Nedir önerdiğiniz? Doğru kenti kurmak mı? Varım,
Katılıyorum. İntihar sözleşmesi mi yoksa, romantik
Ölüm mü? İyi, o da kabulüm. Çünkü
Sizin seçiminiz, kararınızım: Evet, İspanya’yım ben.”
Çok duyanlar oldu sesi uzak yarımadalarda,
Uykulu ovalarda, yüzer gezer adalarında balıkçıların,
Bozulmuş kent yüreğinde;
Yola çıktılar duyunca martılar, çiçek tozları gibi.
Demir çapakları gibi tutunup o uzun, yalpalayan trenlere,
Haksız ülkeler boyunca, gece boyunca, Alp tünelleri
Boyunca, okyanuslarda sallanıp,
Dar boğazlardan geçip: Yaşamlarını sunmaya geldiler.
Bu kıraç dörtgende, kızgın Afrika’dan koparılıp alınmış,
Hünerbaz Avrupa’ya iğreti lehimlenmiş bu toprak parçasında,
Bu yaylada, ırmakların yol yol çizdiği: Burada
Korkutucu imgeleri karabasanımızın canlıdır daha.
Yarın geleceğimiz belki: Balyacıların uğraşı, meşakkati üstüne
Araştırma, bir bir keşfedilmesi ışınım dalga boylarının;
Genişleyecek bilinç
Yarın oruçla, solunum yöntemleriyle.
Yarın romantik aşkın yeniden bulunması;
Kargaların fotoğrafını çekmek, eğlenmek doyasıya
Özgürlüğün kanatları gölgesinde;
Yarın teşrifatçının, çalgıcının saati.
Yarın gençlik için şairler, bomba gibi patlayan,
Göl kıyısında yürüyüş, sonuna dek paylaşma kışın;
Yaz akşamlarında bisiklet yarışları
Dış mahallelerde: Ama bugün çatışma.
Kaçınılmaz artışı ölüm şanslarının bugün;
Suçluluğu üstlenmek öldürme olayında;
Bugün harcanmış çabalar
Okunup atılacak bildiriye, uyutucu mitinge.

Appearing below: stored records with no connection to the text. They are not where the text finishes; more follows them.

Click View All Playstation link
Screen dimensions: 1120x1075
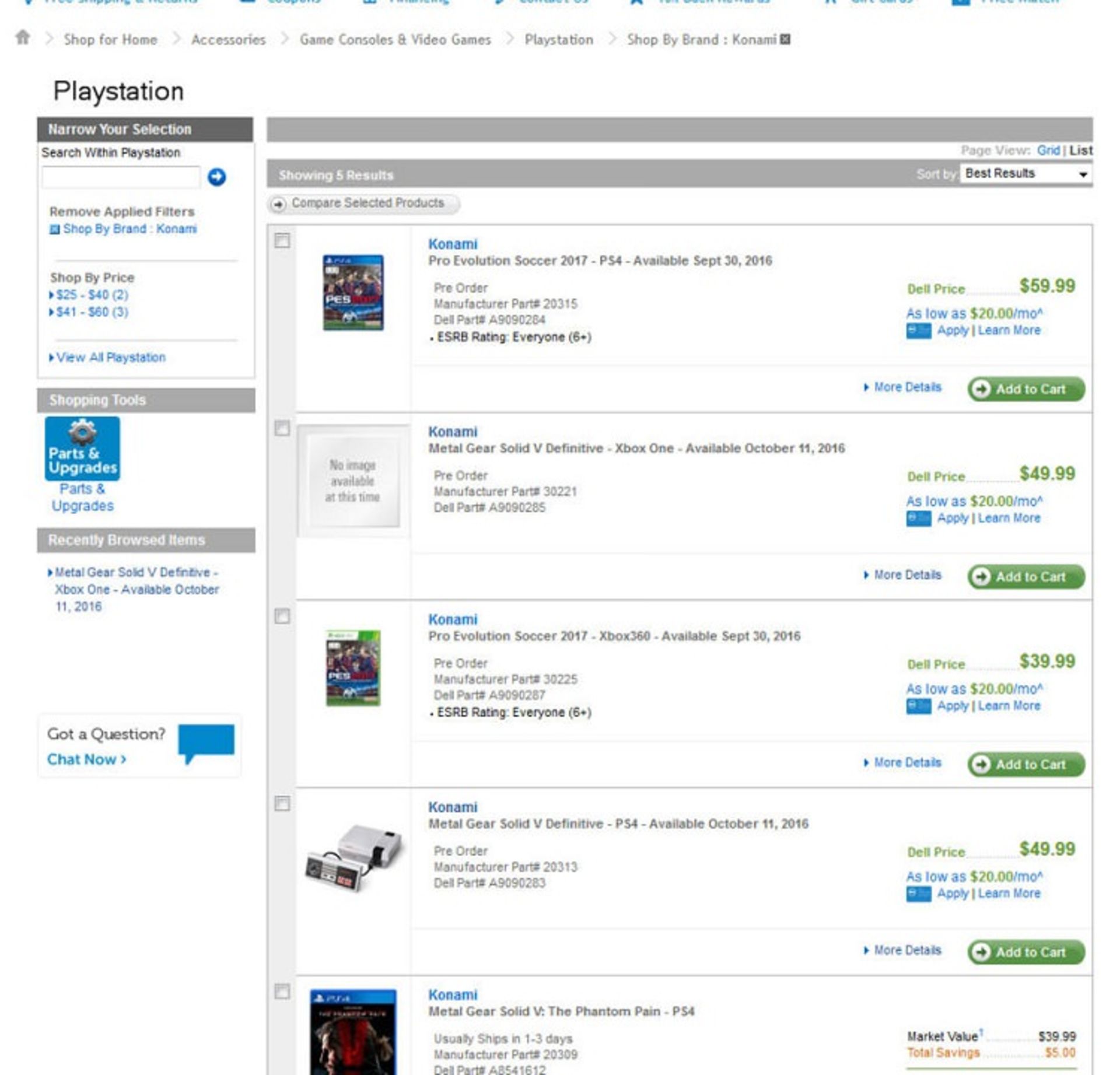(x=110, y=357)
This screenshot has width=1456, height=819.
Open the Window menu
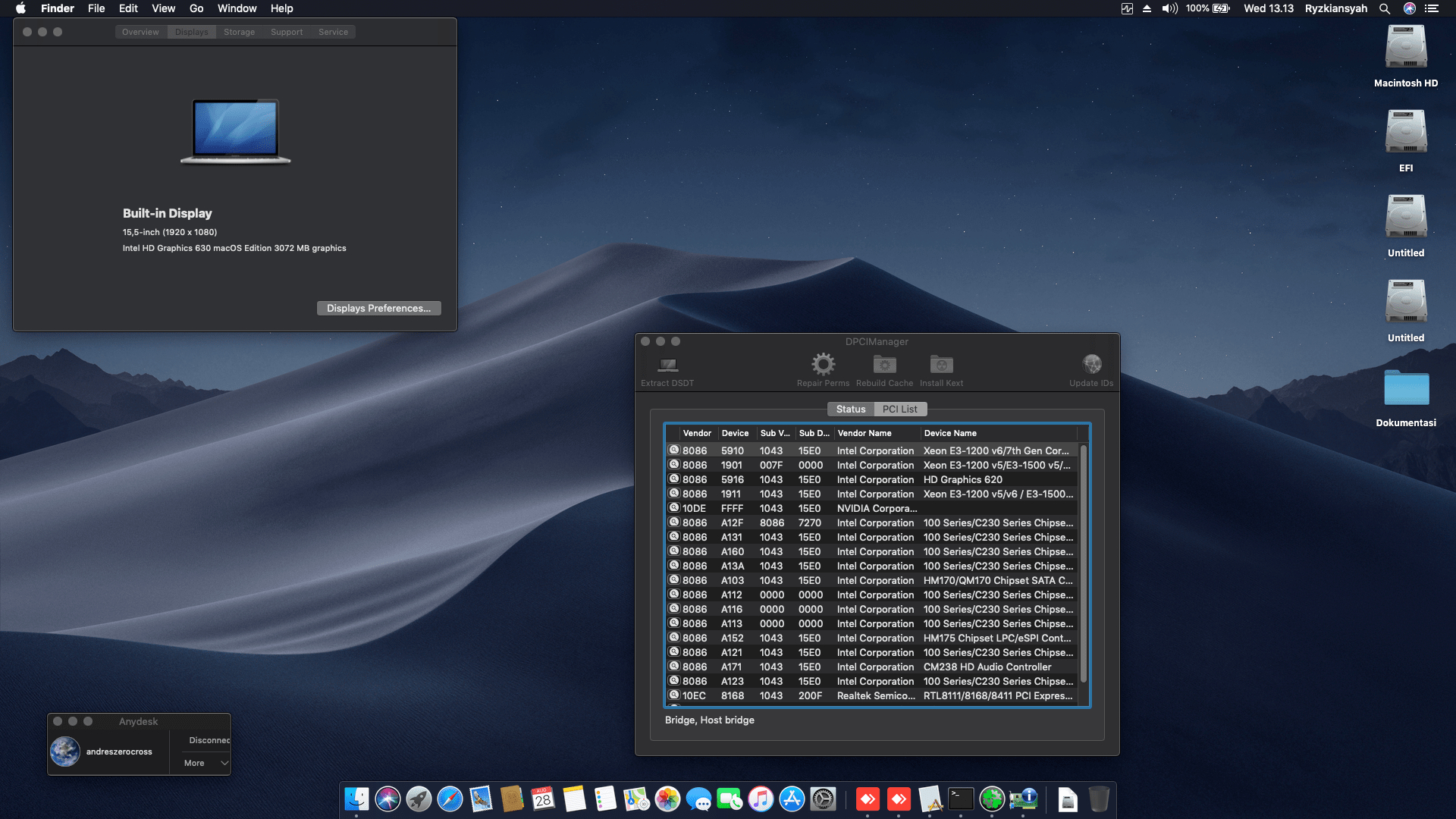237,8
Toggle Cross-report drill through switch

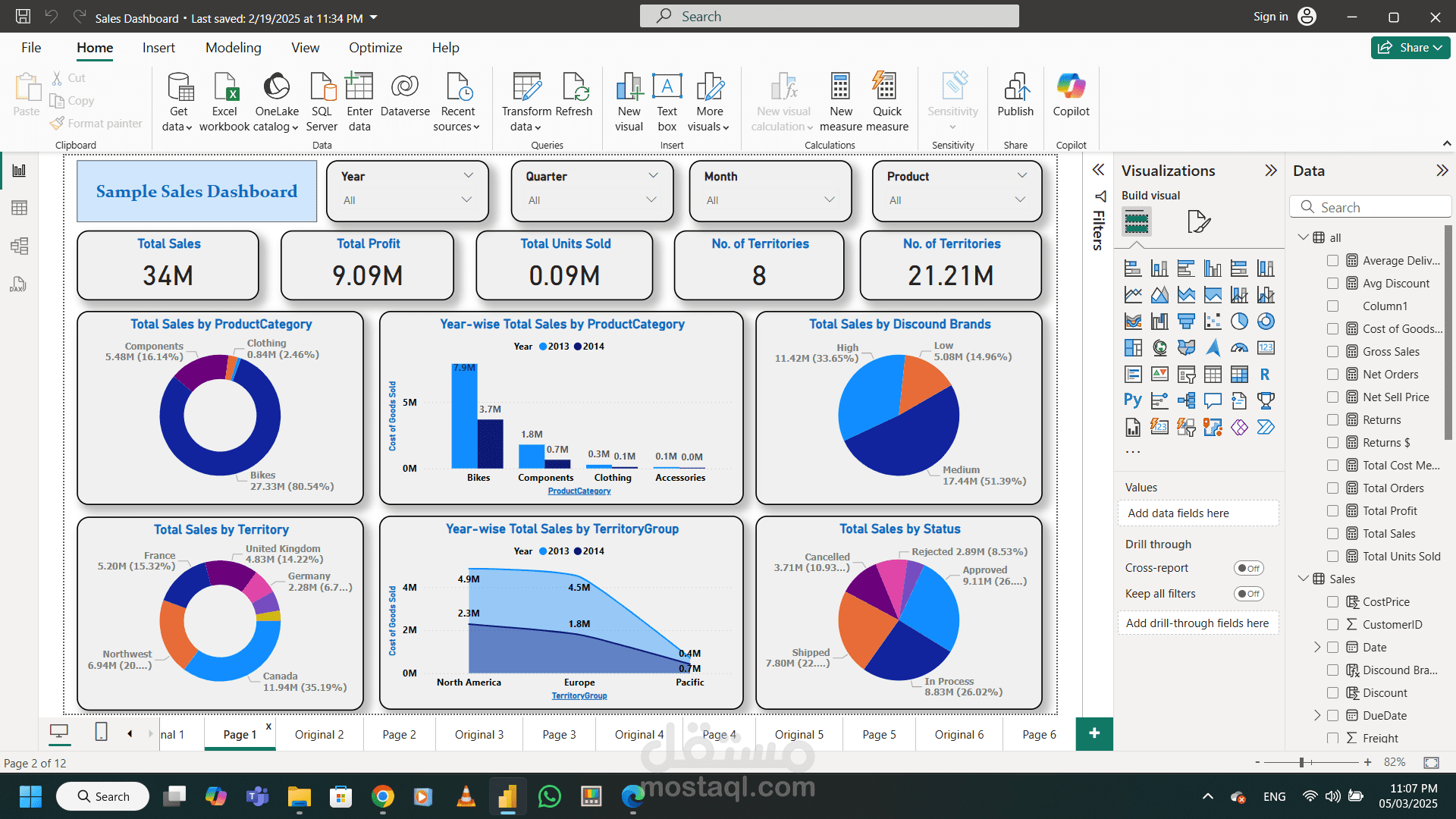click(1248, 568)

Bugün sözde avuntular, bölüşülen sigara,
Barakada mum ışığında kâğıt oyunu,
cızırtılı konser, bugün erkek şakaları;
Üstünkörü, doyurmayan sevişme acı vermeden önce.
Yıldızlar öldü, bakmak istemiyor hayvanlar:
Günümüzle başbaşa kaldık, zamanımız kısa;
Tarih yenilenlere belki vah vah diyebilir,
Ama yardım edemez, bağışlamaz onları.